I had a real bad feeling about waiting, but I didn’t have a choice.
Just when my waiting was up and they were putting the old guy onto the OR table, a new guy rolled into the Trauma bay.
We’ll call him “machete guy”.
This O (South African term for a guy) had been hacked at with a machete
by someone who was not messing around. Whomever it was meant business. He had 3 huge gashes on his head that were down to the bone and I could
feel and see fractured skull through the incisions. Both of his hands were basically chopped off, and he had
multiple large gashes over his torso and back. He was in bad shape.
His blood pressure was 70/40 (too low) and he needed help fast. It was at that moment that I had a
realization: I was screwed. I called the OR and told them to wait 5 minutes for me to make a decision.

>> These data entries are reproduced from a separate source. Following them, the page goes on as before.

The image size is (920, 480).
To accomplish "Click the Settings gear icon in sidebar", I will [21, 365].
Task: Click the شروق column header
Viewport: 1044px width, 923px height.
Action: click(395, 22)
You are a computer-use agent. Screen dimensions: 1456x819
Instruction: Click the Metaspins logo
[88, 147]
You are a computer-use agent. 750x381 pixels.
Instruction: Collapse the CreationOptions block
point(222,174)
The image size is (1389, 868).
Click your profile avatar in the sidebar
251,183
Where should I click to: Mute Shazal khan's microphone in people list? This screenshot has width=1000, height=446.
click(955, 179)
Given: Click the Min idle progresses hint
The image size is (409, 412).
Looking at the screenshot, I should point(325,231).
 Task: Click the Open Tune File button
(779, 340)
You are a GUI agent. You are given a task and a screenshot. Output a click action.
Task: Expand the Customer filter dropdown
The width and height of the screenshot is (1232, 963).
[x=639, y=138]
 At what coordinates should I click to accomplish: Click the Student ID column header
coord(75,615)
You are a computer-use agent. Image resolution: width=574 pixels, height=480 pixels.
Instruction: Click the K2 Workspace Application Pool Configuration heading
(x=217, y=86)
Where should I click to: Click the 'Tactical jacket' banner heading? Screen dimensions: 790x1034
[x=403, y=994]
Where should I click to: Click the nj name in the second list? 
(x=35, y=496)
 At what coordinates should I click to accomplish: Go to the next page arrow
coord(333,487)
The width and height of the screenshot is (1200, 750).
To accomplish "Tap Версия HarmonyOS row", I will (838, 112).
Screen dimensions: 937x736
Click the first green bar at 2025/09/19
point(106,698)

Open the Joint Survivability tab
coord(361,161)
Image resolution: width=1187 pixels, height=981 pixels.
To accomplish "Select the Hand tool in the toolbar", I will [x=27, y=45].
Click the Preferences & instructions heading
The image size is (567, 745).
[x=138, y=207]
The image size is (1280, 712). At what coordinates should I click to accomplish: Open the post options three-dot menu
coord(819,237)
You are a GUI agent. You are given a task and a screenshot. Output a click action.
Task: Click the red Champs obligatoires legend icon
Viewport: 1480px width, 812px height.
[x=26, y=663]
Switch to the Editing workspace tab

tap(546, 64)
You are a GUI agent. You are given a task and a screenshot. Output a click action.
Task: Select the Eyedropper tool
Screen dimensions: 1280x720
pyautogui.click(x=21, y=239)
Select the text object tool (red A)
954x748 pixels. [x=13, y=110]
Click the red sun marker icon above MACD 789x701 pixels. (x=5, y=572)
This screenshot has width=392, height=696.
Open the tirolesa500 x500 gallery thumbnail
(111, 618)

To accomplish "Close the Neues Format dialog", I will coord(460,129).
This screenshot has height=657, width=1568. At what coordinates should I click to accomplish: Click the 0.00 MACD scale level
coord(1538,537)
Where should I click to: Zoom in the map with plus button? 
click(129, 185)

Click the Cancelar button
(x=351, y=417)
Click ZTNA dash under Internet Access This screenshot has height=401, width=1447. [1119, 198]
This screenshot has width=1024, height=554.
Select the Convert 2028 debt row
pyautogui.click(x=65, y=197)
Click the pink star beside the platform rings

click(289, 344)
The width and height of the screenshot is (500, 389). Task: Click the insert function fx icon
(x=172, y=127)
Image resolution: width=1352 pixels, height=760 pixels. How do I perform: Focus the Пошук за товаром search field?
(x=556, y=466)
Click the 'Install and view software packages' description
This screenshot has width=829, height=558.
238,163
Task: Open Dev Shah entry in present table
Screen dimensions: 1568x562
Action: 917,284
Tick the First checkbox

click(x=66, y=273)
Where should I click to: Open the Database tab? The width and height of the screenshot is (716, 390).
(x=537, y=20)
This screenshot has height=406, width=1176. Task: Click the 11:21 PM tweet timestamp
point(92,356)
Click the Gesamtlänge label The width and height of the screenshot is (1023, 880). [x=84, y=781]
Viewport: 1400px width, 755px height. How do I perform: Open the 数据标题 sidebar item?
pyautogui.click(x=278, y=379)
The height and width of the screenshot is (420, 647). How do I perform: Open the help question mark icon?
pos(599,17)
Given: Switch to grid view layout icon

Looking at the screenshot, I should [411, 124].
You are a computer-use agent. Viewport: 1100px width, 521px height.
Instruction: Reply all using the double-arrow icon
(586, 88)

I took a step back and evaluated machete guy. We had put two chest tubes in him and
he wasn’t bleeding from the chest.
I did and ultrasound and it didn’t look like he had any blood in his
abdomen. His heart looked good
too. I realized that his blood
pressure was low from all the blood he had already lost. All we had to do was resuscitate him
and stop the bleeding from his open wounds. All of this could be done in the trauma bay. We gave him 4 units of warmed blood as fast as we could, and his blood pressure started to respond. This let me off the hook for the time being.
I ran up to the OR and did a vascular anastamosis of the old
guy’s severed radial artery. Got a
pulse back and his hand warmed up in the OR. It was good.
Then I checked on machete guy and he was still doing OK, his
vitals had stabilized and the students that were on that night had sewn up all
of his lacerations. He still
didn’t NEED the OR, so I took stab wound evisceration guy to the OR and fixed
the 4 holes I found in his gut. I
was able to close him and he did pretty well throughout the case. By the time I finished with him, it was
9am. My shift was done. What a rollercoaster ride.
I was so busy that I didn’t get the chance to take
any pictures that night. Sorry. Here’s
one from the next morning right before I left the hospital. Still had a little blood on my scrubs,
but that’s becoming par for the course.